I joined Bluemina in 2006. The Bluemina it back then did not look anything like it does today! Just before joining, I had a really great career in banking in Montreal, Canada. Canada had been home since I was a young child. My family migrated there in the early ’90s and coming back to the Middle East was never in my plans. On a visit to Jordan one summer, I saw so much potential in our family business, I started learning about the different CBI and RBI programs, and it was all new and yet so familiar to me. I’ve always said that CBI and RBI run in my blood; it’ll always be my drive and passion. Today, we are four proud partners: The founder, Mr.

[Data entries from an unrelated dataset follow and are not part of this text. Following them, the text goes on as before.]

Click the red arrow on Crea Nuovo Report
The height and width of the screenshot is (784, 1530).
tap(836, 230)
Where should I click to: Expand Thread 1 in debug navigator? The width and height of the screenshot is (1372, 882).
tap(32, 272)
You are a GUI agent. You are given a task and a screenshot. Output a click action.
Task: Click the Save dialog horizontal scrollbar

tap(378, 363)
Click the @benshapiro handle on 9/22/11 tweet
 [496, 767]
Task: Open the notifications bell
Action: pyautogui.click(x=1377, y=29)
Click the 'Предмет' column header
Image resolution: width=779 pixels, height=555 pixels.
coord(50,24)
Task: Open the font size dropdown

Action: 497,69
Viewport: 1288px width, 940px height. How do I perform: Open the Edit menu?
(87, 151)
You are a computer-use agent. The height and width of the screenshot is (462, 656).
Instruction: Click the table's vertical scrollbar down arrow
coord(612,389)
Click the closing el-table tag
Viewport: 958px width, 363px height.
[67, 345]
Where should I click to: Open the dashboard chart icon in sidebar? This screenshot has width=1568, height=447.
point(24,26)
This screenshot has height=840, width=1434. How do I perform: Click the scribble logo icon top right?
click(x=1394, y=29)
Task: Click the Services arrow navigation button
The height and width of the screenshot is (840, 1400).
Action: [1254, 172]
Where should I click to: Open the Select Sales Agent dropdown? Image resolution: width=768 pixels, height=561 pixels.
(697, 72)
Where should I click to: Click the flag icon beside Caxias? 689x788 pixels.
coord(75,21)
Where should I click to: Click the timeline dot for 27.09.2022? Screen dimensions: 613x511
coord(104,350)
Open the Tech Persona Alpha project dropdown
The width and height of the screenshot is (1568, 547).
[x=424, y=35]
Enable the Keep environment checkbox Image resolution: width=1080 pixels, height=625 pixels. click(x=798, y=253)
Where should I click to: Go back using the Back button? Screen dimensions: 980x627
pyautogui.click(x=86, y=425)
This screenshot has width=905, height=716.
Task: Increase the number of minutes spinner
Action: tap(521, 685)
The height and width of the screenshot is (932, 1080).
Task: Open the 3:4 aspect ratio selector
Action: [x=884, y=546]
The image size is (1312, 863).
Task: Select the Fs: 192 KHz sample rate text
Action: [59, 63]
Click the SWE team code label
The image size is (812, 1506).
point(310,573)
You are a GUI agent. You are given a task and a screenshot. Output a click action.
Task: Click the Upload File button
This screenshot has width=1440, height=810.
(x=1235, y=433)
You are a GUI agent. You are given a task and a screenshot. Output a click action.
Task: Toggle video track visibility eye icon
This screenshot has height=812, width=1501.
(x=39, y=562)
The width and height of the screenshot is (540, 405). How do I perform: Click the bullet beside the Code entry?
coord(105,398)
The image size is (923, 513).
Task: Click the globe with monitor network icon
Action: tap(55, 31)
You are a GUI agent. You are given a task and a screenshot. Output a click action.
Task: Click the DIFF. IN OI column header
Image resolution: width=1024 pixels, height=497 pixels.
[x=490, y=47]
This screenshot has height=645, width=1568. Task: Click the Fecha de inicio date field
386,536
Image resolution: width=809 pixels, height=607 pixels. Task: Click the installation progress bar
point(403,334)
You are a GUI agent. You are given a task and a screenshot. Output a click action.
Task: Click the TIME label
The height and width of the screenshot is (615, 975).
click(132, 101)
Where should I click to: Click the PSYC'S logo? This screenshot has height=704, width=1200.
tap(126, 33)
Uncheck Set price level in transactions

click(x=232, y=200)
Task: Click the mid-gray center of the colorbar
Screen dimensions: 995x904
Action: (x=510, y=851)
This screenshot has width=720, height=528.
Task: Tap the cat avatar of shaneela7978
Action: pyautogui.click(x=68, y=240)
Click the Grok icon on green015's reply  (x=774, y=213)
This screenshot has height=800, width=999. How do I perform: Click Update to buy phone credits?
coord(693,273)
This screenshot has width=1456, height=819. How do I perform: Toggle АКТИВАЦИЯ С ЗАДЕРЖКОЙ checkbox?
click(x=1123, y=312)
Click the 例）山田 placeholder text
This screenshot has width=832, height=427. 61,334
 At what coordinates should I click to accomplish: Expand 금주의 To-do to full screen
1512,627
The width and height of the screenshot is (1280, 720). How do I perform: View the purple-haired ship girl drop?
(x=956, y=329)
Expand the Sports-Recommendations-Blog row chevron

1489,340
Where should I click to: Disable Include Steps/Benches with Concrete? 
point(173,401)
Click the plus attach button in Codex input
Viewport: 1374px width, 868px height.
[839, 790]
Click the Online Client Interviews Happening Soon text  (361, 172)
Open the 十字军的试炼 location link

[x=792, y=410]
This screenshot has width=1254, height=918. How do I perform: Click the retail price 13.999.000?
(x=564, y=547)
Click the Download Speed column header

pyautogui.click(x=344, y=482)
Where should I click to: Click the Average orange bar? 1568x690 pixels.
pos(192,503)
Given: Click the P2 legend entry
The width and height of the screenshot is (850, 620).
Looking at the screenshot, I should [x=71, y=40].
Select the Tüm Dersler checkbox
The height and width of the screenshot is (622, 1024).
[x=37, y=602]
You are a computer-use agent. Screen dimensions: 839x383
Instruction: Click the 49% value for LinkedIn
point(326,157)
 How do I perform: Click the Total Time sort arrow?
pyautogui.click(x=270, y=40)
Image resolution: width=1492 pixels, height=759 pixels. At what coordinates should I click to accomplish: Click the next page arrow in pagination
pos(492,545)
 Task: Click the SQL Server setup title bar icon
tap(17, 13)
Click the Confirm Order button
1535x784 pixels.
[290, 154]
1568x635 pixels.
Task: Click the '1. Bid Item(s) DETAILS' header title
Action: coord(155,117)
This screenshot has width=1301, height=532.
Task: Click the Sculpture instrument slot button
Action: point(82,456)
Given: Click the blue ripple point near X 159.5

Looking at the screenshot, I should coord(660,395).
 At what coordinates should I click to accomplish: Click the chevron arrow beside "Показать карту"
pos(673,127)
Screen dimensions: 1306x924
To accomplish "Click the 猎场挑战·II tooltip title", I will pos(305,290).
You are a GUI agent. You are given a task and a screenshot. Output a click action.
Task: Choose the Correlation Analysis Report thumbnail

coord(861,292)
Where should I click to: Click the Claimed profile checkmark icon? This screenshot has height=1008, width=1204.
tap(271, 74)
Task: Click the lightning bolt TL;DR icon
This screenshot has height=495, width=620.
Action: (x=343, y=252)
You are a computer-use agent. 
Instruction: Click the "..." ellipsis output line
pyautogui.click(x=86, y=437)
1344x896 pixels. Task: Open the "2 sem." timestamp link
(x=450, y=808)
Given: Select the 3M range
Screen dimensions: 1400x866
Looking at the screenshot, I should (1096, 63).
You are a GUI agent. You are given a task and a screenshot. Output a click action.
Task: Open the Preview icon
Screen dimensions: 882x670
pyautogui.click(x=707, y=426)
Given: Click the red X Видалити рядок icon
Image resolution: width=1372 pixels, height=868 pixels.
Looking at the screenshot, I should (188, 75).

Wasim Daoud, Lina Daoud, Nadine Daoud, and I. We have over 75 staff across 10 global offices.
What was your proudest moment as a service provider?
The proudest moments as a service provider have always been, is, and will forever remain the satisfaction of seeing our clients joyful to receive their citizenship and passports or their residence documents.
Which investment migration market development has surprised you the most in the last year?
The sudden closure of the Cypriot Citizenship Program. We should all strive to give more options, not fewer, to our deserving clients
If you could go back 10 years in time, what business decision would you change?
What investment migration industry personality do you most admire?
My answer may be a bit biased but definitely Mr. Wasim Daoud. He has been in this industry for over 30 years. He remains, however, vibrant and forward-looking in all decisions he takes for our firm.
10 If all goes according to plan, what will you be doing five years from now?
I am really putting all of my efforts into concentrating on the now! I believe our industry is so fast-evolving and changes at a much more rapid pace than other industries. One must be careful not to plan too far ahead. One thing is for sure though; I see our firm vastly growing in all aspects of its operations.